JPL's New Associate Director Led Successful Mars Exploration
Guy Webster (818) 354-6278
Jet Propulsion Laboratory, Pasadena, Calif.

2005-033

February 23, 2005

Dr. Firouz M. Naderi, manager of NASA's Mars Exploration Program since
April 2000, will broaden his oversight of endeavors to study other
parts
of the universe, from Earth to distant galaxies, in a new leadership
position at NASA's Jet Propulsion Laboratory, Pasadena, Calif.

JPL Director Dr. Charles Elachi has announced that Naderi will become
JPL's laboratory's Associate Director for Programs, Project Formulation
and Strategy, effective March 7.

Elachi said, "Firouz was called on to lead the Mars Program at JPL five
years ago when the program had experienced some setbacks. He helped
restructure the program and has led it to some spectacular successes.
Now we are putting to a wider purpose the strength that Firouz has
shown
in strategic planning of the Mars program. In his new role, he will
help
position JPL to work with the rest of NASA in accomplishing the
nation's
full vision for space exploration."

In the new position, besides overseeing JPL's broad existing programs,
Naderi will be in charge of long-term strategic planning for JPL and
will coordinate advance studies, acquisition of new missions, and
development of projects early in their life cycle.

The current deputy manager for Mars exploration, Dr. Fuk K. Li, will
become manager of that program. Peter C. Theisinger, project manager
for
the Mars Science Laboratory mission in development, will succeed Li as
deputy manager of the Mars Exploration Program. Richard A. Cook, now
Theisinger's deputy, will become project manager of the Mars Science
Laboratory mission.

Two weeks ago, NASA honored Naderi with its highest award, the
Distinguished Service Medal, citing his "distinguished contribution to
space science and exploration."

Naderi joined JPL in 1979 and has held a number of program and project
management positions. For four years prior to managing the recent
successes of NASA's Mars program, he managed the NASA's Origins
Program,
an ambitious plan to search for other Earths around other suns. Earlier
positions included program manager for space science flight experiments
and project manager for the NASA Scatterometer, which monitored winds
from Earth orbit. Naderi, who was born in Shiraz, Iran, and moved to
the
United States 40 years ago, holds three degrees in electrical
engineering: a bachelor's from Iowa State University in Ames, and a
master's and doctorate from the University of Southern California in
Los
Angeles. He lives in Pacific Palisades, Calif.

Li has been Deputy Director of the Mars Exploration Directorate since
2004. JPL coordinates the Mars Exploration Program for all of NASA,
which currently has two spacecraft studying Mars from orbit, two rovers
active on the surface and four spacecraft in development.
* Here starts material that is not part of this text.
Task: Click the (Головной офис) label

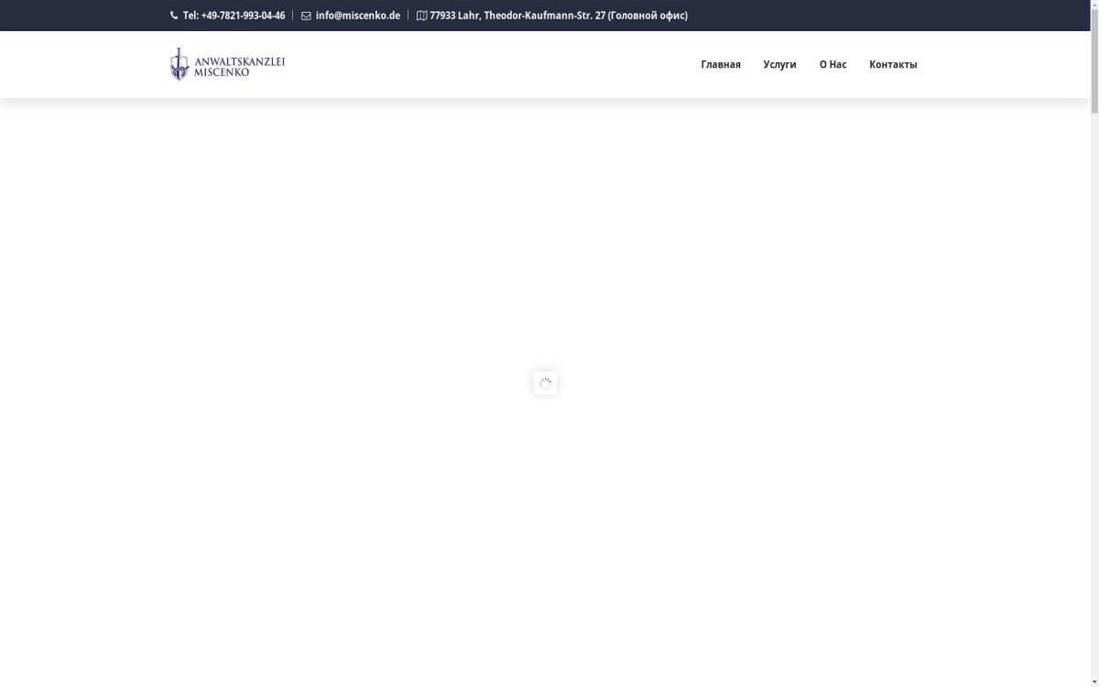Action: click(647, 16)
From 2001 to 2004, Li was the Deputy Director of the Solar System

Exploration Directorate, and from 1997 to 2001, he managed NASA's New
Millennium Program, which develops and tests new technologies in space
flight for use in later science missions. Previously, he managed the
Earth Science Program, was project engineer for the NASA Scatterometer
and was involved in various radar remote-sensing activities. He earned
his bachelor's and doctorate degrees in physics from the Massachusetts
Institute of Technology, Cambridge, before joining JPL in 1979. He
lives
in Arcadia, Calif.

Theisinger has managed the Mars Science Laboratory Project since
February 2004. The project is developing a rover with a science payload
more than 10 times as massive as those on the current Mars Exploration
Rovers. The project's advanced landing techniques will make many of
Mars' most intriguing regions viable destinations for the first time.
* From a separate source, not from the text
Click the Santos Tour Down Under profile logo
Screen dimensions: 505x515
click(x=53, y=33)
Theisinger managed the Mars Exploration Rover Project from its
inception
in mid-2000 until after the successful landings and initial surface
operations of the rovers Spirit and Opportunity. Prior JPL positions
included deputy manager for the Mars Sample Return Project, mission
support and development manager for the Mars Surveyor Operations
Project
and project engineer for the Mars Global Surveyor spacecraft
development
project. He first joined JPL in 1967, the year he received a bachelor's
degree in physics from the California Institute of Technology in
Pasadena. He lives in La Crescenta, Calif.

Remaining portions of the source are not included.